English, 48, previously was managing director at Credit Suisse First Boston and chief executive of TheStreet.com, an online financial news site. English will begin at his new post May 1, Covisint said.
Covisint, announced with great fanfare last February by automakers General Motors, Ford Motor and DaimlerChrysler, is one of the highest-profile business-to-business marketplaces. It is intended to help save millions of dollars in administrative costs by using the Internet to automate purchasing of supplies and raw materials.
Renault and Nissan have also joined the exchange. Since its founding, Covisint has been run by three co-CEOs drawn from the sponsoring carmakers.
Despite its early promise, the exchange has been slow to get rolling due to technological complexity, administrative bickering and a souring market for B2B exchanges, analysts said. An early--and high-profile--Federal Trade Commission investigation also slowed progress. The FTC approved Covisint last fall.
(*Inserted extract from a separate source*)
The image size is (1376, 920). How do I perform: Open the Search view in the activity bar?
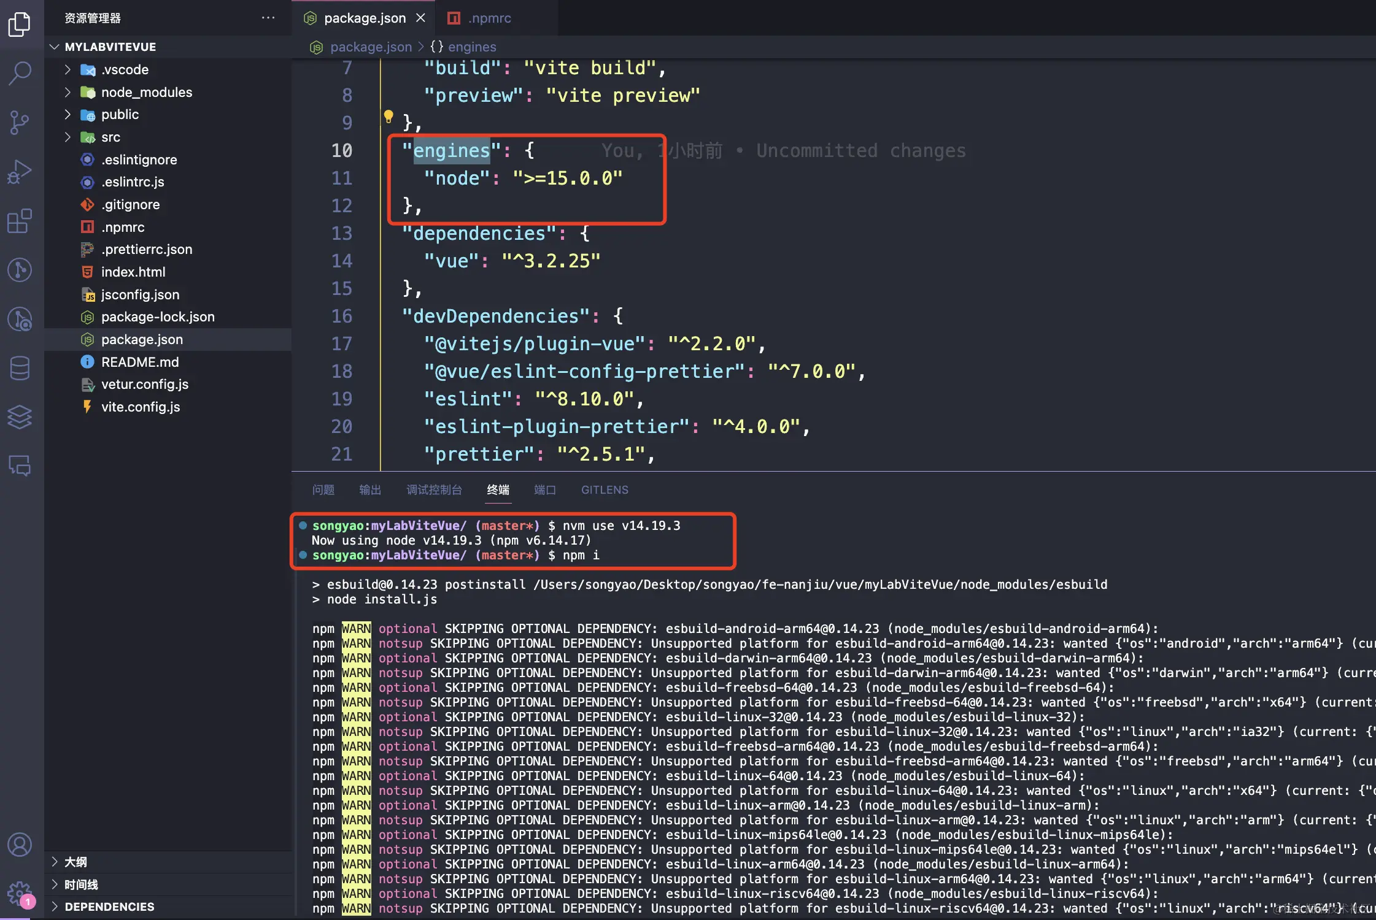(20, 73)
English was not Covisint's first choice for chief executive, analysts said. At least three executives turned down the post, including former Oracle President Ray Lane, according to reports.
English's experience on Wall Street, and with TheStreet.com's initial public offering, could help Covisint in its plans to go public. Covisint executives have reiterated plans to take the company public sometime in 2001, or later in 2002, depending on market conditions. Analysts have anticipated that the exchange could reach a market capitalization exceeding $10 billion by 2005.
Covisint is also counting on English to smooth relations with supplier partners, which have been slow to join the exchange.
"Everything I do will be focused towards customers. I will spend most of my time on customer acquisition, support and retention," English said during a press conference Wednesday morning. "We have to go out as a new company and ensure suppliers that they are number one in our world. Product development is second, I will focus on developing our technology beyond existing products."
But English's experience at TheStreet.com was mixed. When he joined the company, English was charged with building a profitable media company, but by the time he resigned, the company was reporting widening net losses of $7.8 million for the most recent quarter compared with $3.2 million for the same period a year earlier.
English took the company public in May 1999, but the stock--which went as high as $73 on its first day of trading--quickly deflated. Today the stock is trading around $2, and many critics charge that TheStreet.com went public too young in its corporate life cycle.
The executive board at Covisint has been working on building the exchange and finding staff while also conducting a hunt for a chief executive. In January, the exchange introduced a board of directors made up of senior Detroit auto executives.
Covisint founders envision the exchange as a central marketplace for parts auctions and project collaboration among as many as 40,000 companies doing business with the automobile industry, from paper clip manufacturers to multinational chemical conglomerates. Covisint executives claim that when fully operational, the exchange will handle up to $750 billion in annual purchasing.
The Automotive Consulting Group estimates that participating carmakers and suppliers could save $174 billion in 2005 through Covisint, which would represent a cost savings of roughly $3,000 per vehicle.
While Covisint founders expected the exchange to be up and running within a matter of months, technological and administrative complexity have kept the exchange on the sidelines. Early fears of antitrust violations hampered progress and slowed the search for a permanent CEO, and supplier partners have been hesitant to join the exchange because of competitive concerns, analysts said.
Meanwhile, Covisint has been burning through millions of dollars per month, according to analyst estimates. AMR Research estimates that Covisint has spent $140 million so far on technology licenses and services contracts, and will spend another $70 million this year. The exchange is expected to spend up to $350 million before it is profitable sometime in 2002.
"The main reason they are spending so much money is they are building an entire company from the ground up," said AMR Research analyst Kevin Prouty. "It is the equivalent of building the infrastructure of GM, Ford and DaimlerChrysler combined, so the up-front capital is painful" but necessary.
"Timing is everything. Right now (Covisint's spending) may raise some eyebrows. But it really doesn't matter when you look at the long-term savings the companies hope to gain," once their supply chain is brought online, Prouty said.
News.com's Melanie Austria Farmer and Rachel Konrad contributed to this report.